Despite the differences between the two boys, however, they agreed on one thing: the strangeness of the production process. Though the story is set in Manchester at the end of December, Boyle said, “we shot the film in the summer, and I did that deliberately because I wanted the blue sky, and I wanted the grass to be very green and all the colors to feel very primary. Spiritually it’s winter in Manchester, but realistically it’s more like the Mediterranean. I explained to the kids about why they had to have the wooly hats on, and wooly jackets during the hot summer days. And they just said they thought it was stupid. I explained to them about the color palette of the film, and they said, ‘It’s just stupid.’ It’s very funny when you see the process through their eyes–you realize how bewildering it is. You expect to be going in teaching them–that’s what you think when you start it–but to be honest, I learned more from them than they probably learned from me about it. They were brilliant.”
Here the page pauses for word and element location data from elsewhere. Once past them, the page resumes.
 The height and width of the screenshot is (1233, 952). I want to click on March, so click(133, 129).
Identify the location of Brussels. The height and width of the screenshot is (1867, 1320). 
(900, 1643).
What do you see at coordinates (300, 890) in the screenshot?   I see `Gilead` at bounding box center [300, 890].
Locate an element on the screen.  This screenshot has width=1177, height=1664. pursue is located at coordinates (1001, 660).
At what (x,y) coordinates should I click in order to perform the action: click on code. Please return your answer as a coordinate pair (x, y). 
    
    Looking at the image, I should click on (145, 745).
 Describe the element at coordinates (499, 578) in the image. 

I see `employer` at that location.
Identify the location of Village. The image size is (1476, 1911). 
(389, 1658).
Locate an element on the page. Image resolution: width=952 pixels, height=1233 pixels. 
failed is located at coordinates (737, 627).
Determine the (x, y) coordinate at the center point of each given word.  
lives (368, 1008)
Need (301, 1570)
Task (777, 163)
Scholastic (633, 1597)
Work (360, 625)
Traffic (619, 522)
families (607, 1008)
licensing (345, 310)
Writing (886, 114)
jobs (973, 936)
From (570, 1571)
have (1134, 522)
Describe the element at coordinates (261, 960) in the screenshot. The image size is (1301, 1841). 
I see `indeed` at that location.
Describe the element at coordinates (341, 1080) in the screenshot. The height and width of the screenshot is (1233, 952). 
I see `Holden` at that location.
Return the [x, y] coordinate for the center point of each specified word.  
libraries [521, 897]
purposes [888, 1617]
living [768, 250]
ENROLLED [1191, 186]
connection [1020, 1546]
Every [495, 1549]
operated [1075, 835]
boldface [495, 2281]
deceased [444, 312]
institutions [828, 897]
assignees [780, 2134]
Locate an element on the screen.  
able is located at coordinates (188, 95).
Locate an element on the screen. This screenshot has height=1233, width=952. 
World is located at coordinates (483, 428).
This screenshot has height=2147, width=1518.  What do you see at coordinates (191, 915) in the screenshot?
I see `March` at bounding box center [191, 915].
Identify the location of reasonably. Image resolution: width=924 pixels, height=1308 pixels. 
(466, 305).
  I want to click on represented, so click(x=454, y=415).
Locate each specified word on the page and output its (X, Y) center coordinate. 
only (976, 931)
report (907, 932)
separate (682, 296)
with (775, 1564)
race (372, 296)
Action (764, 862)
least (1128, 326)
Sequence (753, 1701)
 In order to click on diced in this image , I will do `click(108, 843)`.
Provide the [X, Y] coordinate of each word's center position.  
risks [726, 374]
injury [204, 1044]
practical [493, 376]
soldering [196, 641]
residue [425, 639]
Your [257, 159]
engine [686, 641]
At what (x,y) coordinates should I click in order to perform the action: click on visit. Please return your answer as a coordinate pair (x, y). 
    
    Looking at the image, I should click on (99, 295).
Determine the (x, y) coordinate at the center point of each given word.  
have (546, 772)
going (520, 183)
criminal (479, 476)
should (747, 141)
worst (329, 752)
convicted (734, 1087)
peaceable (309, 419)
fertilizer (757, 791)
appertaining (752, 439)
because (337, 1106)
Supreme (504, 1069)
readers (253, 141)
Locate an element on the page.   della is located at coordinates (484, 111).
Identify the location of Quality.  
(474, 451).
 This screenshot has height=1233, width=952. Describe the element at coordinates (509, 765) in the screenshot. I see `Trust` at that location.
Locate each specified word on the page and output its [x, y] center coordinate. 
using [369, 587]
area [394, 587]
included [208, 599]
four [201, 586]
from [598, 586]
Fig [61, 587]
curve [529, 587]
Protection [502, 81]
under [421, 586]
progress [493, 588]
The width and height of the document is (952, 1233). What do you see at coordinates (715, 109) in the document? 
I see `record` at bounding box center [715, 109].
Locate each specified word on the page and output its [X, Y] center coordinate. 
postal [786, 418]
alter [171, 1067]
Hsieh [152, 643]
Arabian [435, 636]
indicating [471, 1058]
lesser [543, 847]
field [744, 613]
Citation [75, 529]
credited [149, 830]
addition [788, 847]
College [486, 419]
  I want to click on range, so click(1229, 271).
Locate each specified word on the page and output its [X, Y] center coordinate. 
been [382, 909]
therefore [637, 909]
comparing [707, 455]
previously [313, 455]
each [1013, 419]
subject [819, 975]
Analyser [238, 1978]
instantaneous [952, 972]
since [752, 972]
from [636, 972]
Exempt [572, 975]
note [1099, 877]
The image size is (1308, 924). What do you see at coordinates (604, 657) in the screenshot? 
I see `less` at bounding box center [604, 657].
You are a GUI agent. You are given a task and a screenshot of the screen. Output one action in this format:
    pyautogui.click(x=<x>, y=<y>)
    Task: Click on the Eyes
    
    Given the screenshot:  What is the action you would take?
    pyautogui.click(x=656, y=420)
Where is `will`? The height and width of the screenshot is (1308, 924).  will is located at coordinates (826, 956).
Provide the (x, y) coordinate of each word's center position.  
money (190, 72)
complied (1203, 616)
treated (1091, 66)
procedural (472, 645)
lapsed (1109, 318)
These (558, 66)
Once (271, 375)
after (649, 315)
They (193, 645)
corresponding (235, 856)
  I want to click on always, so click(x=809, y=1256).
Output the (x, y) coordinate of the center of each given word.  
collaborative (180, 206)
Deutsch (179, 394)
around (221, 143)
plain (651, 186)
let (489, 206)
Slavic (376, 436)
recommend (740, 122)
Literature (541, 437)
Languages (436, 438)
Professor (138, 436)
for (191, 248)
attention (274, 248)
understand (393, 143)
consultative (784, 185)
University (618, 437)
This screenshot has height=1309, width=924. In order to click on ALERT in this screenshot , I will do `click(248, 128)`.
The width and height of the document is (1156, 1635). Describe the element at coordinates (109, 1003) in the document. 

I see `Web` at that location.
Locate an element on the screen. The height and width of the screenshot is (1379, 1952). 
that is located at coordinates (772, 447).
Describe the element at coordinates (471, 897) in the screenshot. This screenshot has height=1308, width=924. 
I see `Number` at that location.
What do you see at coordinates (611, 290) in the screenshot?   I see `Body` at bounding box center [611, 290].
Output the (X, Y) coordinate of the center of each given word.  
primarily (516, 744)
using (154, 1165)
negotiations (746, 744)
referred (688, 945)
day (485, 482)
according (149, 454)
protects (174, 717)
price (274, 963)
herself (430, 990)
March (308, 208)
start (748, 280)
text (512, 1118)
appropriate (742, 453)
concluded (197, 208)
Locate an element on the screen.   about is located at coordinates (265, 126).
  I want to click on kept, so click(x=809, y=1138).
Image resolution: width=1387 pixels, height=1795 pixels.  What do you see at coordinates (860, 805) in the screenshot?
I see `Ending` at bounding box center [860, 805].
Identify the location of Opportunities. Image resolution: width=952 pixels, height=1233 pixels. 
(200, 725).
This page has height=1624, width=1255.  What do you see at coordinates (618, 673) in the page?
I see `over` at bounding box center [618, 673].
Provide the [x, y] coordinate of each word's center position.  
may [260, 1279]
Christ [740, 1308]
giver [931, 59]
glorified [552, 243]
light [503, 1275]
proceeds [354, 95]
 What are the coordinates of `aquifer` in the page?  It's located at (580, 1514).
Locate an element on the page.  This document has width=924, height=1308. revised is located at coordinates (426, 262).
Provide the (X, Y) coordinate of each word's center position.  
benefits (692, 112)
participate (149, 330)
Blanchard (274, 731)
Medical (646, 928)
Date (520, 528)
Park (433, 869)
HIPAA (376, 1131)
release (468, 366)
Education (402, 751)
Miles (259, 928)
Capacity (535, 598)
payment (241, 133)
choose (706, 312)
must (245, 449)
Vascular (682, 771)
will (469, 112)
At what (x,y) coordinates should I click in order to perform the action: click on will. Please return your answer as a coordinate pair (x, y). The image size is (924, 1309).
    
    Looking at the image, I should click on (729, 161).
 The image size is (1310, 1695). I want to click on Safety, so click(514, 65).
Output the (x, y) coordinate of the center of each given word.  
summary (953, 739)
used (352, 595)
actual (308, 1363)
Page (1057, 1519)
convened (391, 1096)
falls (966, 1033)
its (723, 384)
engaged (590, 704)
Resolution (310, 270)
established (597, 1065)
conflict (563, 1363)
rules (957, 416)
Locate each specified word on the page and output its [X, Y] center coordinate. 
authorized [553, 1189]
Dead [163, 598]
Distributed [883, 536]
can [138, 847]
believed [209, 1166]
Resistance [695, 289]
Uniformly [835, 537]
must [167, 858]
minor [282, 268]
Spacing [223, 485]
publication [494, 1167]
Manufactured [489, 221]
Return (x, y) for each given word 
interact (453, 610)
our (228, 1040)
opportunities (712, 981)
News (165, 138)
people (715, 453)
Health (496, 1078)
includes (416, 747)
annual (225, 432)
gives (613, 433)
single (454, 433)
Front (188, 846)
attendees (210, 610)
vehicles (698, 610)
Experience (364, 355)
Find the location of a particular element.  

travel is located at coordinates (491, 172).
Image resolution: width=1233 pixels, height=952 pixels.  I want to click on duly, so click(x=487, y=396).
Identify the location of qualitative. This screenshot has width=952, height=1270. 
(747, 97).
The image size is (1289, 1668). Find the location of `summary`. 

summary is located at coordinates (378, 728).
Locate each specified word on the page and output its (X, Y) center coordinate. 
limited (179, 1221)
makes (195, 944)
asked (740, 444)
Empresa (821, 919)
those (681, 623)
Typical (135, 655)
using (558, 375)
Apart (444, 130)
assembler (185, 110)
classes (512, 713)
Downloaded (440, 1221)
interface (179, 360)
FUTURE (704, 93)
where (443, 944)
Boyle added, “I worry about them a bit. You give them a glimpse of this world. We know the kinds of pitfalls, but they don’t know anything about this world. It just looks so glamorous. But then, you can’t overprotect them. You have cast them in a film, so you have to let them see this world.” His experience with them on the festival circuit, though, suggests that they might be adapting all too well. “I took them to [the Toronto Film Festival] September last, and that was wonderful,” he said. “They hadn’t actually seen the film fully, all the way through, till then. They dressed up and had tuxedos on. It was really charming. Seventeen hundred people in the cinema, and the Canadians gave them this standing ovation at the end, which was just incredible. The older boy, he’s a very volatile person, like an actor. He’s very up one minute, and the next minute he’s very depressed. He was always crying. And, of course, when all these people applauded, he burst into tears immediately, very actor style. The younger boy never showed any emotion at all, he was very calm all the while we were filming. But when I looked over at him and they were all clapping, he was crying as well. Then I started crying. And it must have looked so theatrical, all these film people crying. But it was genuine.” He continued: “Then we were in New York two weekends ago, for the International Children’s Film Festival, and they came over. We did a couple of Q&As, and you can feel them already beginning to get used to it. They wouldn’t cry anymore at a standing ovation; they’d say, ‘Yeah, we deserve it.’ Even in Q&A–we did, like, three Q&As, and I could see them getting their jokes ready–the things they’d said in the previous ones which had got a laugh. You could feel them steering their answers so they could get their jokes in.”
Maybe these youngsters have a future in the business, after all.